▸ Zu lösende Aufgaben
1 - Wie viele Jahre dauerte laut dem Auszug über den Rheingau im Dreißigjährigen Krieg der eigentliche Krieg für den Rheingau?
2 - Gib den Auszug über den Rheingau im Dreißigjährigen Krieg von „Alle Bemühungen um“ bis „Karl-Heinz Eser fest.“ wortgetreu wieder.

▸ Auszug zum Lesen
_ _ _
Alle Bemühungen um den Wiederaufbau durch die einheimische Bevölkerung und die Entwicklungsimpulse durch wallonische Unternehmer (Stabloer Hof, Johann Hupert, Pierre Cunibert) hätten nur gelingen können, weil der Landesherr und die Gemeinde Oestrich entsprechende Voraussetzungen bieten konnten, hielt Karl-Heinz Eser fest.
Rudolf Rosensprung habe dazu drei fundamentale Bedingungen genannt, denen der Referent vollumfänglich zustimmte: „Der Rheingau hatte sich von Anfang an klar und eindeutig auf die Seite des Landesherrn, des Kurfürsten und Erzbischofs von Mainz gestellt, der bis 1631 immer schützend seine Hand über das Land halten konnte. Der eigentliche Krieg dauerte also für den Rheingau nicht 30, sondern nur 17 Jahre. Außerdem war der Wein, der den natürlichen Reichtum des Landes bildete, und jedes Jahr nachwuchs, sein bestes Zahlungsmittel. Entscheidend aber dürfte gewesen sein, dass hier das Gemeinwesen schon seit alters her hochentwickelt war. Ein gesunder Bürgersinn Iieß die Menschen in der Not zusammenstehen und auch so furchtbare Jahre wie die Zeit des Dreißigjährigen Krieges durchstehen!“.
_ _ _
▸ Bereitgestellte Zeilen
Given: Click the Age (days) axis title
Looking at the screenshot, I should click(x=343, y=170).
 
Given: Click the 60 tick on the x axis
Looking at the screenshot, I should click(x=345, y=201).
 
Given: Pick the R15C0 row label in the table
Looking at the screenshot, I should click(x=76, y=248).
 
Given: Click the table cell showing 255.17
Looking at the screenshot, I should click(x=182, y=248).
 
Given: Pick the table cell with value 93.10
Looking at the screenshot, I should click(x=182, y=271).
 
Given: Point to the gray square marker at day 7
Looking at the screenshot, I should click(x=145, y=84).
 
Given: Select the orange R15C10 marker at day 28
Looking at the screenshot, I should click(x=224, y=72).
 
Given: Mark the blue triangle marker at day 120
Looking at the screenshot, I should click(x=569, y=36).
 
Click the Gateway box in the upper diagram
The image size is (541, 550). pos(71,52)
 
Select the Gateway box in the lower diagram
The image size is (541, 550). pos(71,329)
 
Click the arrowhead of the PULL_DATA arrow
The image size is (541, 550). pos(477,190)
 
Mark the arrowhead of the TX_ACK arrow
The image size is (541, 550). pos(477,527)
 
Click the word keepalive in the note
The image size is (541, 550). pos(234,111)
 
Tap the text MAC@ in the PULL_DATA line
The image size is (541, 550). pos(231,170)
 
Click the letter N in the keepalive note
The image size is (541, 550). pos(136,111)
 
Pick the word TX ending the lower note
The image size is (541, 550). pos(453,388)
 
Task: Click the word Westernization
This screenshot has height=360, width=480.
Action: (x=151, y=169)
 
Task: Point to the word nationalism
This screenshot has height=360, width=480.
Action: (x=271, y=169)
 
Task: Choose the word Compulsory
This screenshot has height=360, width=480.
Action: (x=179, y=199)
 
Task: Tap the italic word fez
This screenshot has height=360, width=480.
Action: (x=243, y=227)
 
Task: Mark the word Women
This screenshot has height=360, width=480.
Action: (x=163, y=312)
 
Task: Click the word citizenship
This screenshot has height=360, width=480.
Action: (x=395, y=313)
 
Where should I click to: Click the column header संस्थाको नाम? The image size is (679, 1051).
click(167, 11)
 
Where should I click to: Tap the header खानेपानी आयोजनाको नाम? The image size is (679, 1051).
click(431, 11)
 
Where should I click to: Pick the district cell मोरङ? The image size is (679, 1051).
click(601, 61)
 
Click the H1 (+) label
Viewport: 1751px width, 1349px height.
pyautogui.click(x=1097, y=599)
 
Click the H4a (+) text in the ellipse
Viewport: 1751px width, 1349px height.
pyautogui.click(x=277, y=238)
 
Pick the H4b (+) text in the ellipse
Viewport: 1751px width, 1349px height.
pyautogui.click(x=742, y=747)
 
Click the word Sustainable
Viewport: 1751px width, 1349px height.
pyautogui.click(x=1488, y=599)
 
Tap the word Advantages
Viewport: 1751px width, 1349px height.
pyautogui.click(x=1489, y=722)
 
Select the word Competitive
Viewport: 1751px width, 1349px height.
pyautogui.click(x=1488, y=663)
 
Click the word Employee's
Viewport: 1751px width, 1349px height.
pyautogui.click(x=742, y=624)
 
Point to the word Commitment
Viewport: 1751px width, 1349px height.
_ _ _
▸ Antworten
1 - Nur 17 Jahre.

2 -
Alle Bemühungen um den Wiederaufbau durch die einheimische Bevölkerung und die Entwicklungsimpulse durch wallonische Unternehmer (Stabloer Hof, Johann Hupert, Pierre Cunibert) hätten nur gelingen können, weil der Landesherr und die Gemeinde Oestrich entsprechende Voraussetzungen bieten konnten, hielt Karl-Heinz Eser fest.